La gestion du territoire une responsabilité provinciale et non municipale!

Appelée à prendre part aux consultations gouvernementales de la commission sur l’aménagement du territoire et à la commission parlementaire sur le projet de loi 14, la présidente-directrice générale de la Fédération des chambres de commerce du Québec (FCCQ), Mme Françoise Bertrand, a tenu à exprimer son désaccord avec le gouvernement du Québec sur la manière dont il entend gérer le territoire.

« Force est de constater que depuis quelques années au Québec, la concrétisation de projets liés au développement des ressources naturelles est de plus en plus difficile, note Françoise Bertrand. Le gouvernement du Québec a redéfini au fil des ans ses modes d’intervention et de gestion des ressources naturelles à la pièce et non selon un cadre défini et intégré de celles-ci. Aujourd’hui, le gouvernement du Québec propose dans ses projets de loi une approche qui ne peut convenir à la FCCQ, car celle-ci fera fuir les investisseurs. »

La FCCQ demande au gouvernement de ne pas donner aux municipalités un pouvoir déterminant sur l'activité minière.
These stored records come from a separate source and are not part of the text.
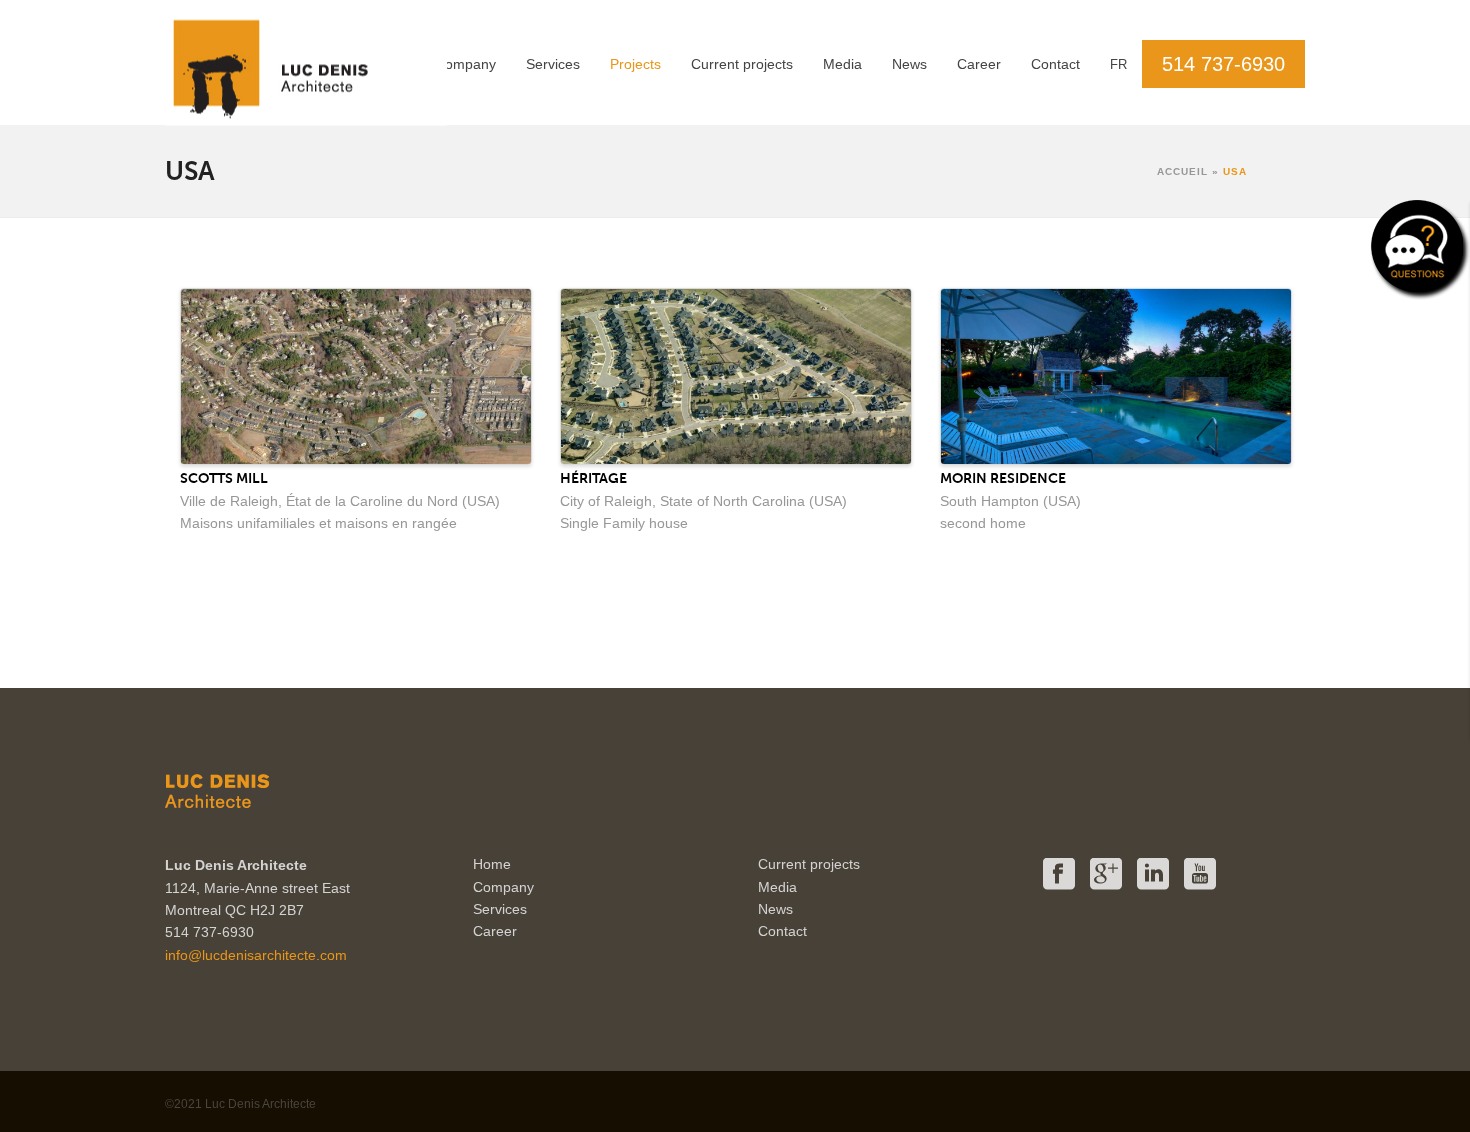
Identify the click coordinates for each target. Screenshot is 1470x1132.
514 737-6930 (1223, 64)
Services (553, 64)
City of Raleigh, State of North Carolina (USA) (703, 501)
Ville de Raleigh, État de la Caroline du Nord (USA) (340, 501)
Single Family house (624, 523)
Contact (1055, 64)
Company (465, 64)
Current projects (742, 64)
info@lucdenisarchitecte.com (256, 955)
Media (842, 64)
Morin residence (1003, 478)
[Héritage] (736, 375)
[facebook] (1059, 875)
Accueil (1182, 171)
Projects (635, 64)
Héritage (593, 478)
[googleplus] (1106, 875)
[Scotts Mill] (356, 375)
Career (979, 64)
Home (492, 864)
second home (983, 523)
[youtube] (1200, 875)
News (909, 64)
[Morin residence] (1116, 375)
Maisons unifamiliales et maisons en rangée (318, 523)
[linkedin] (1153, 875)
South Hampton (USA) (1010, 501)
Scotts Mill (224, 478)
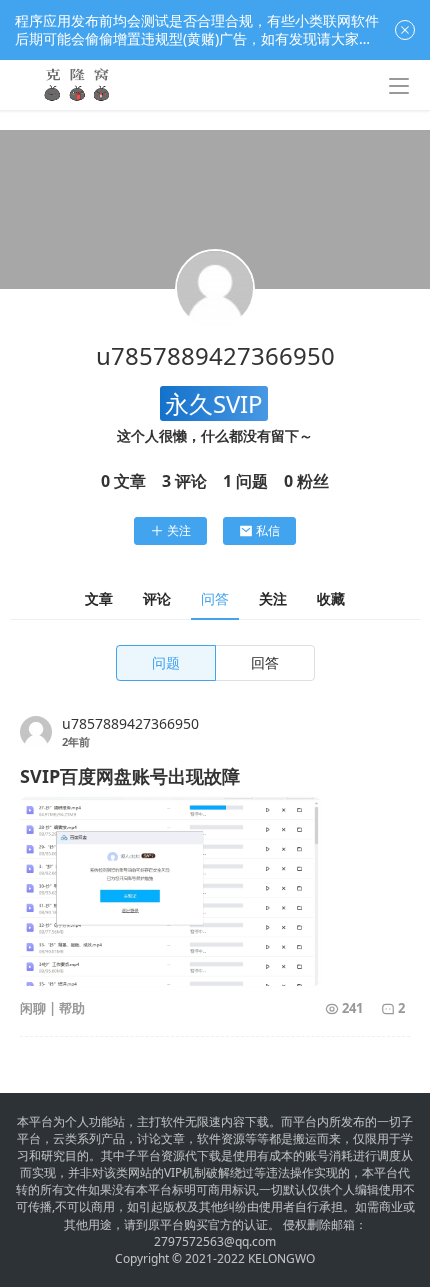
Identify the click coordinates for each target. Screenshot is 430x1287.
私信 (268, 530)
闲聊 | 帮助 (52, 1008)
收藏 (331, 598)
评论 (157, 598)
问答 (215, 598)
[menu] (399, 86)
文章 (99, 598)
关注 (179, 530)
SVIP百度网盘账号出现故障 (130, 776)
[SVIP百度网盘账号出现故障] (170, 891)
Un tel engagement pourrait mener à l’annulation de projets de nouvelles mines et, ce faisant, nuirait au développement économique de toute la province.
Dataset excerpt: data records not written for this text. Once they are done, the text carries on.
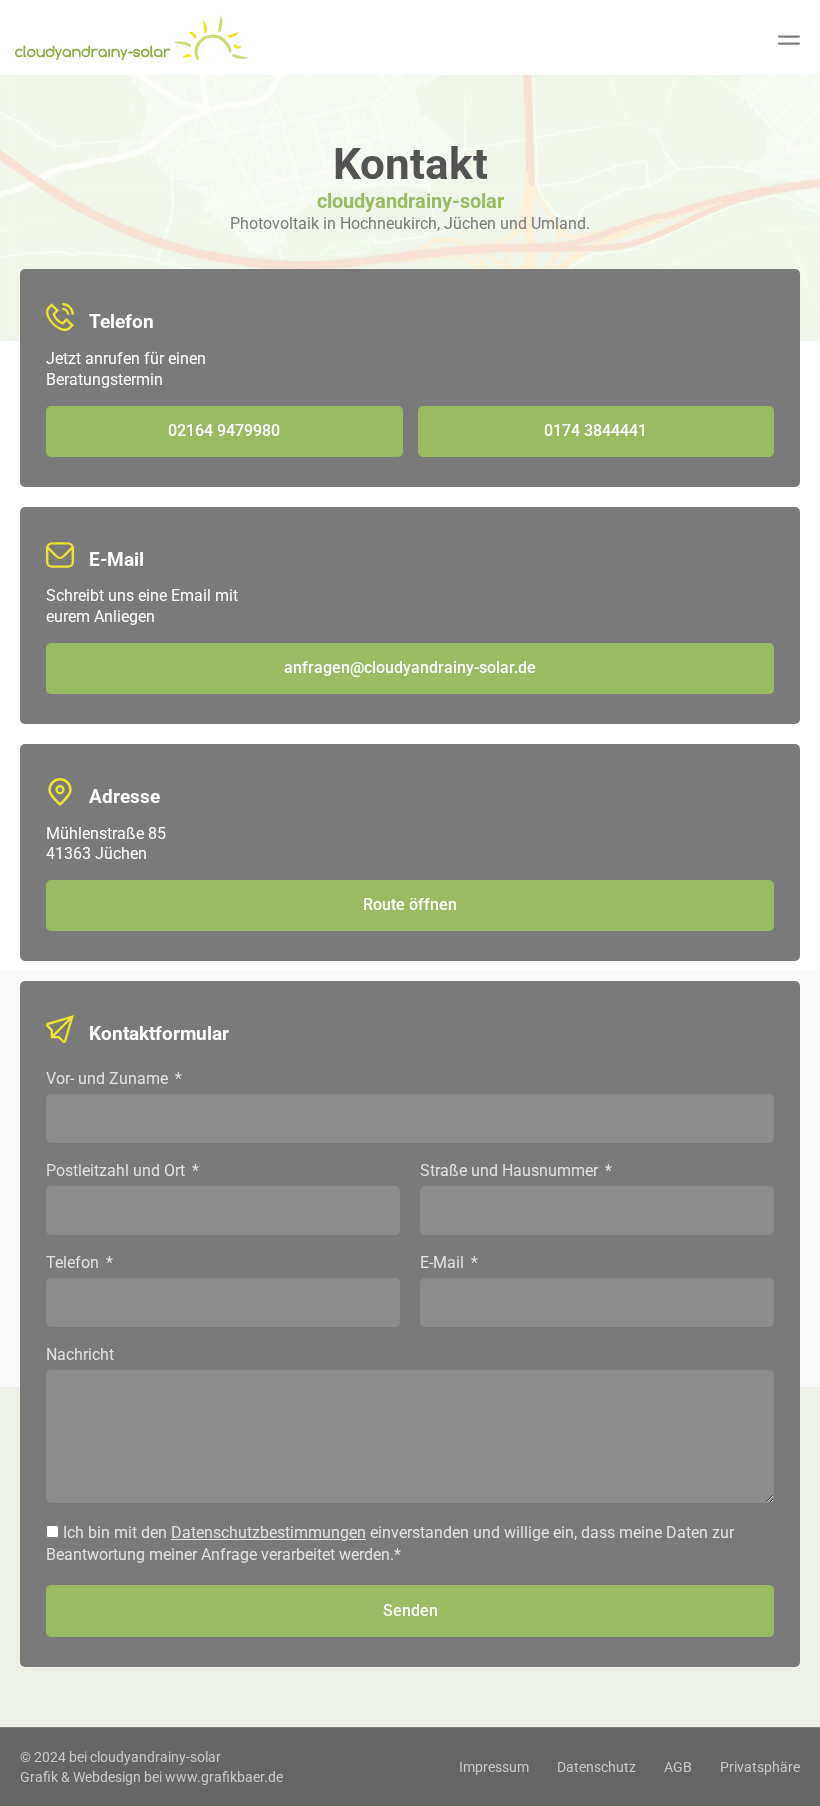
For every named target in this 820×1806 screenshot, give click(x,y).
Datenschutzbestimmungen (268, 1532)
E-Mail (444, 1263)
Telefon (74, 1263)
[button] (788, 41)
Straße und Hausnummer (511, 1171)
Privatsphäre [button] (760, 1767)
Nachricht (80, 1355)
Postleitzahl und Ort (117, 1171)
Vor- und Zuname (109, 1079)
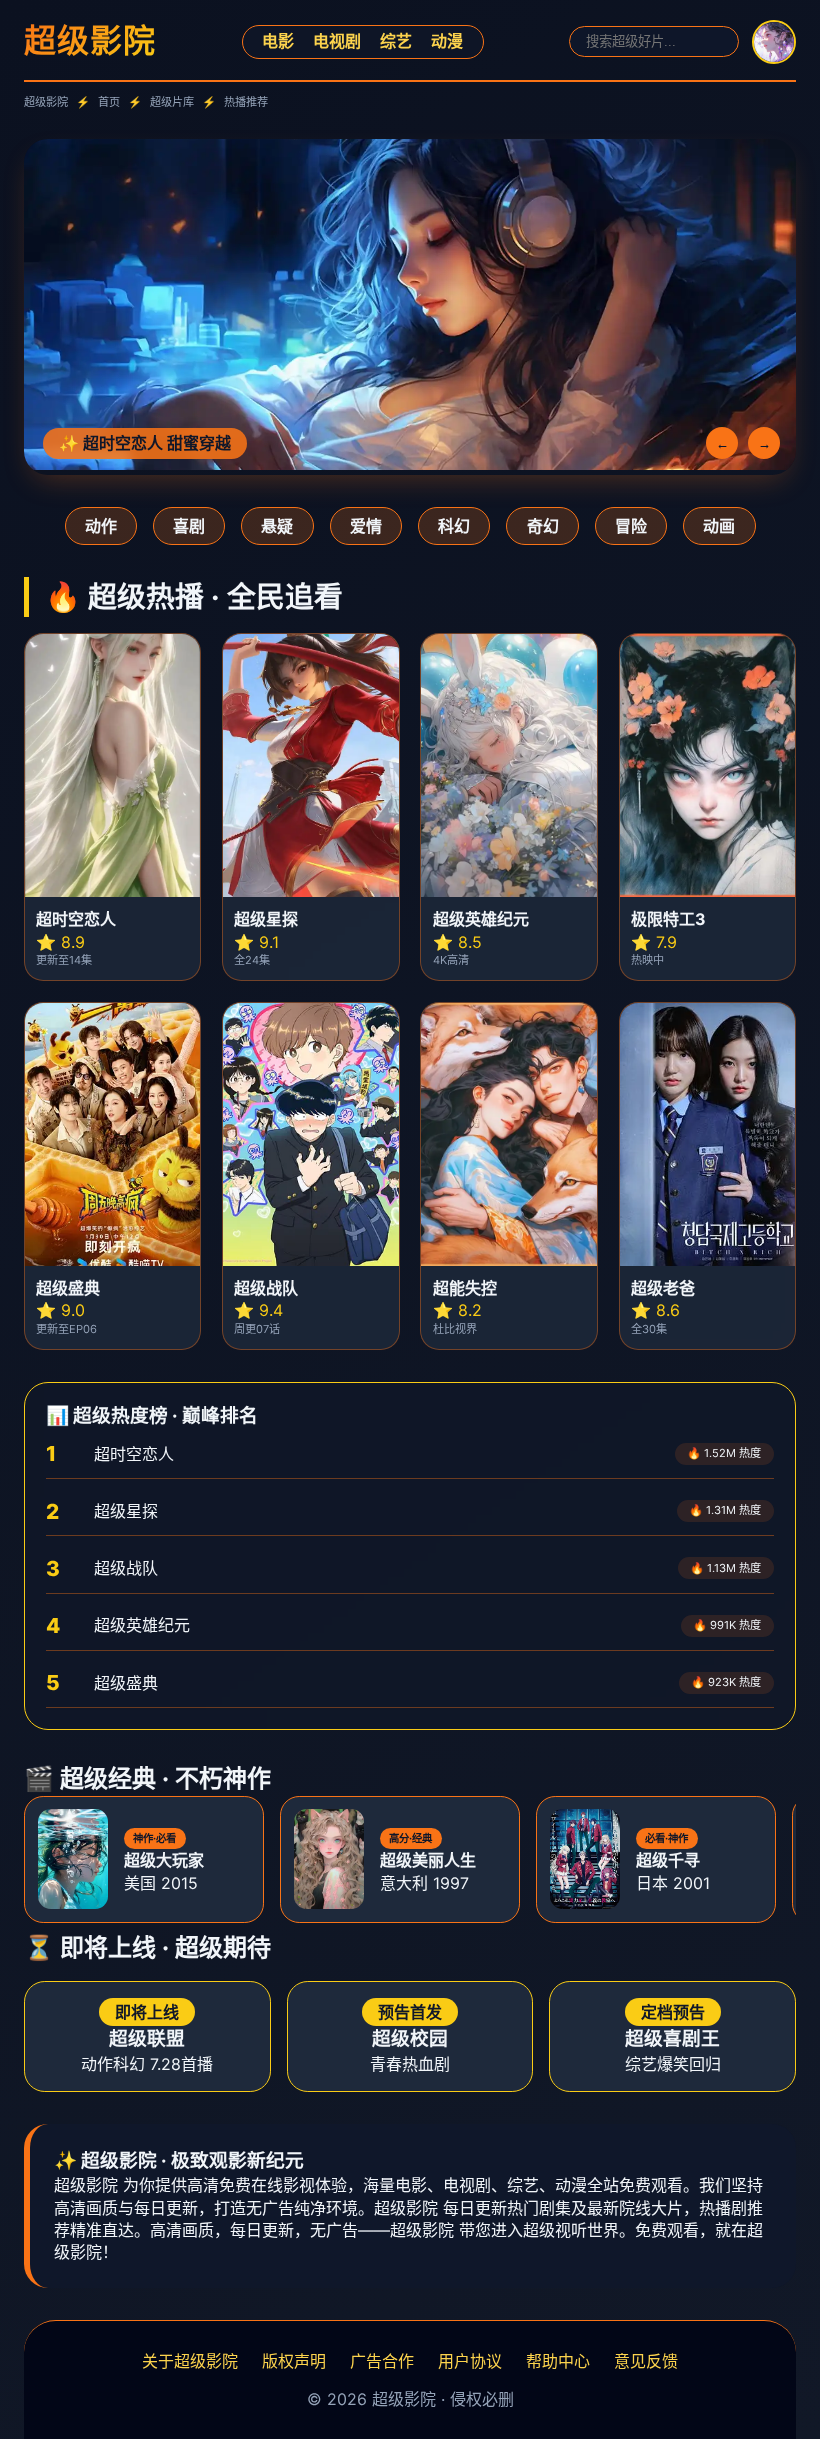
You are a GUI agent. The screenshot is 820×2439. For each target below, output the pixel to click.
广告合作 (382, 2361)
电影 (278, 41)
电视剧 (337, 41)
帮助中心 (558, 2361)
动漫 (447, 41)
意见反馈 (646, 2361)
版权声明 (294, 2361)
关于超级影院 (190, 2361)
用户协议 (470, 2361)
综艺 (396, 41)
« Il est important de consulter les populations locales dans le cadre d’un grand projet, mais avant de donner de nouveaux pouvoirs aux municipalités, il faut s’assurer que ces dernières pourront s’acquitter de leurs tâches, a rappelé Françoise Bertrand. Le gouvernement ne peut pas se retirer de tous les processus qui, on le sait, sont devenus très exigeants. Il doit absolument garder un contrôle, car c’est une de ses principales responsabilités afin de protéger l’intégrité du territoire et de maintenir le développement économique. »
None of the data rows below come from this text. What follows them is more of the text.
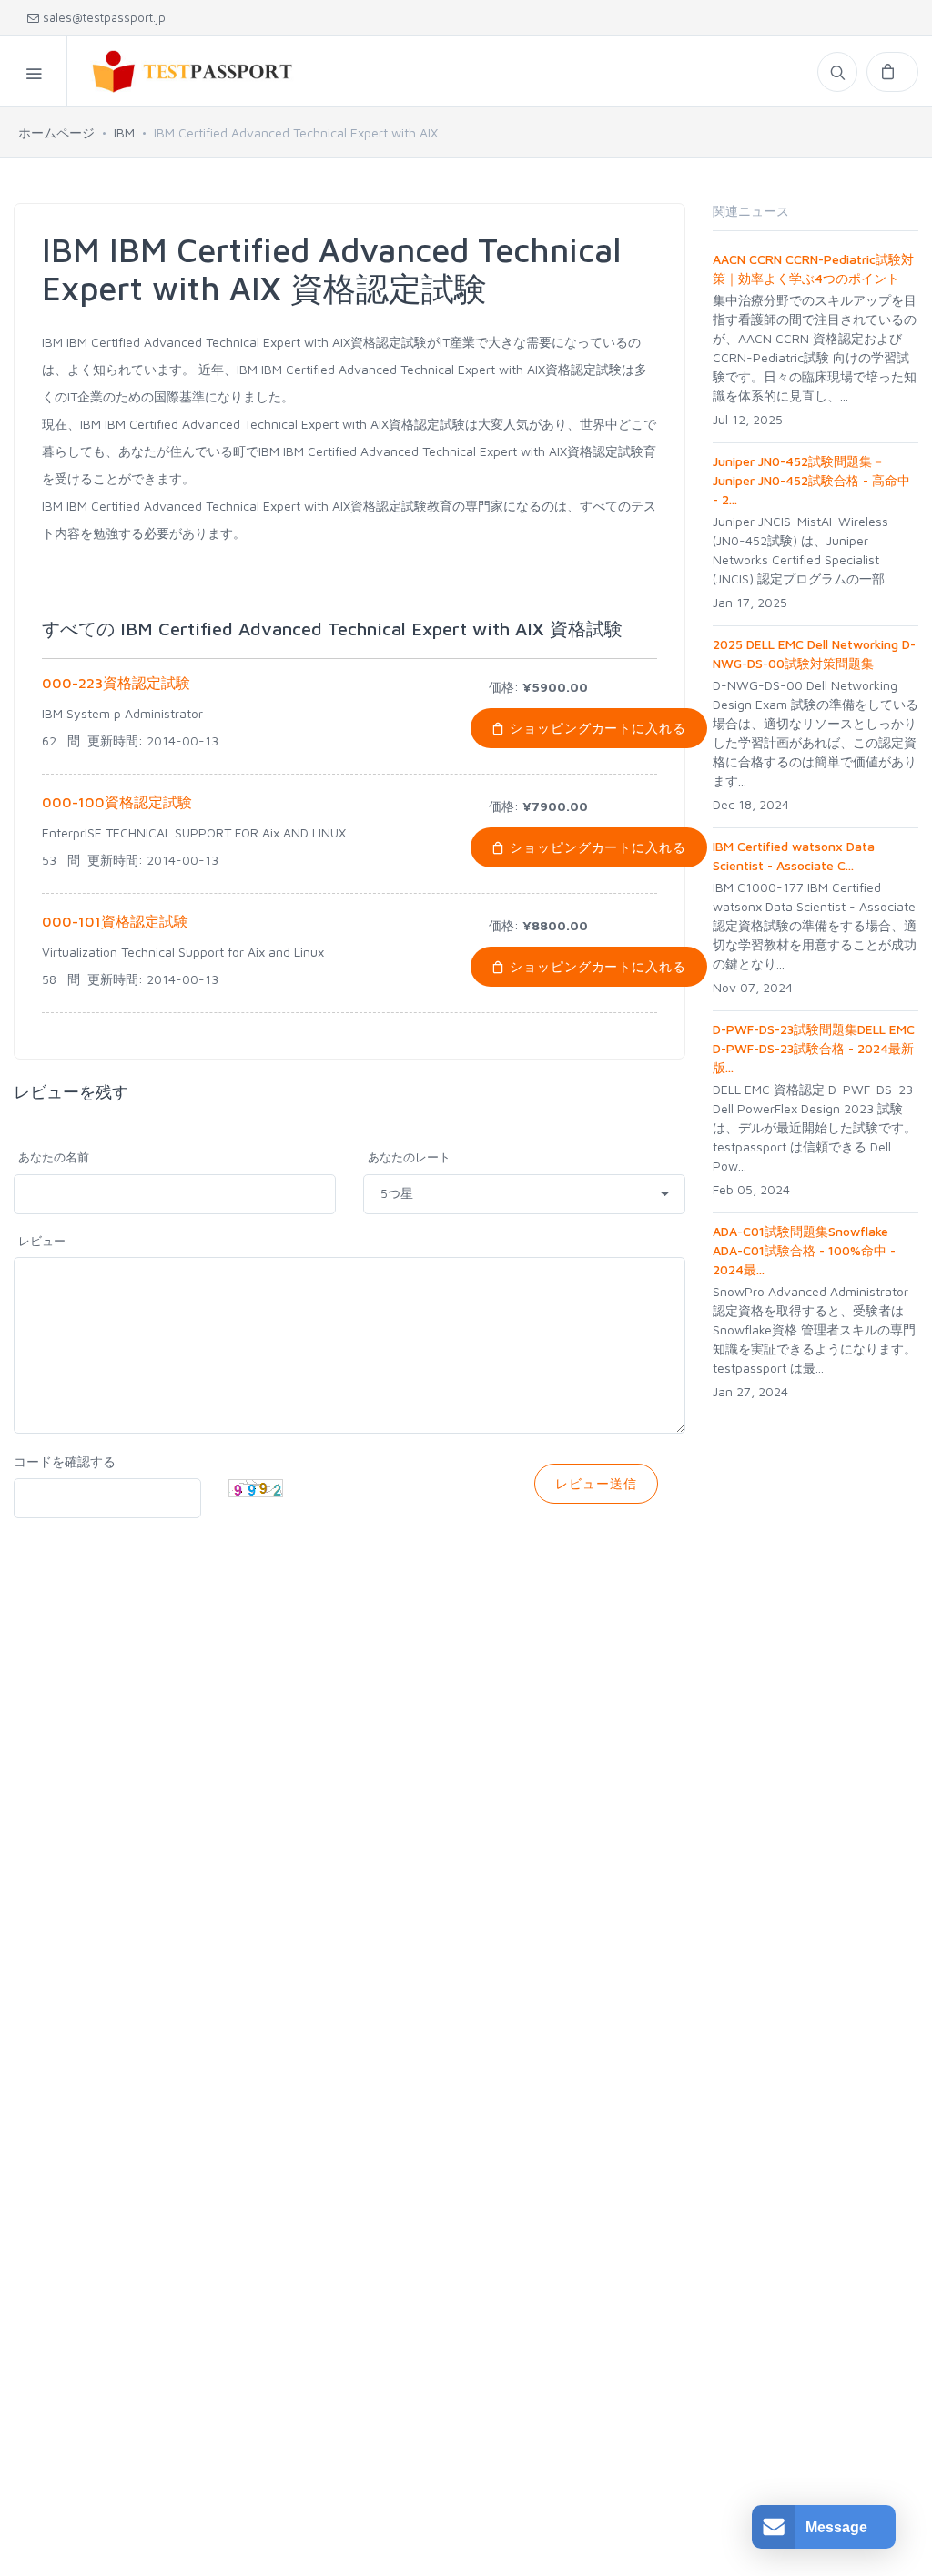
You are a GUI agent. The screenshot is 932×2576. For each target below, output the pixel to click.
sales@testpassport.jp (102, 17)
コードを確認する (65, 1461)
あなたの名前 (53, 1157)
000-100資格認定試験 (117, 802)
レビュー (42, 1240)
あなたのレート (409, 1157)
En ce moment, nous le constatons, le cycle économique est très favorable aux ressources naturelles et le Québec a l’avantage d’avoir un sol très riche. L’état de nos finances publiques n’étant pas à son meilleur, il faut absolument créer de nouvelles richesses si nous voulons être en mesure de préserver tous les programmes sociaux que nous avons mis en place depuis la Révolution tranquille. Le développement de nouveaux projets miniers, respectueux de l’environnement, ne peut qu’être bénéfique pour la collectivité québécoise. L’année 2011 ayant été décrétée comme celle de l’entrepreneur par le gouvernement du Québec, il faut que ce dernier soit en mesure d’écouter les préoccupations des gens d’affaires du Québec.

La FCCQ tient à intervenir dans ce genre de débat afin de préserver les opportunités de développement économique et l’attrait que le Québec représente pour les investisseurs et les entrepreneurs comme elle l’avait fait lors de la commission parlementaire sur le projet de loi 82 sur le patrimoine culturel.

Parmi les pistes de réflexion proposées par la FCCQ lors des consultations qui se tiennent cette semaine, notons celle de rééquilibrer le processus de consultation et le traitement administratif d’un projet, notamment en obligeant les entreprises à consulter préalablement les élus et la population locale et en les obligeant également à fournir au BAPE les données de leur projet nécessaire à la réalisation d’une étude coûts-bénéfices indépendante.

Lors de la même conférence de presse, la FCCQ a rappelé l’importance de prendre en considération la nature des groupes qui proposent des changements.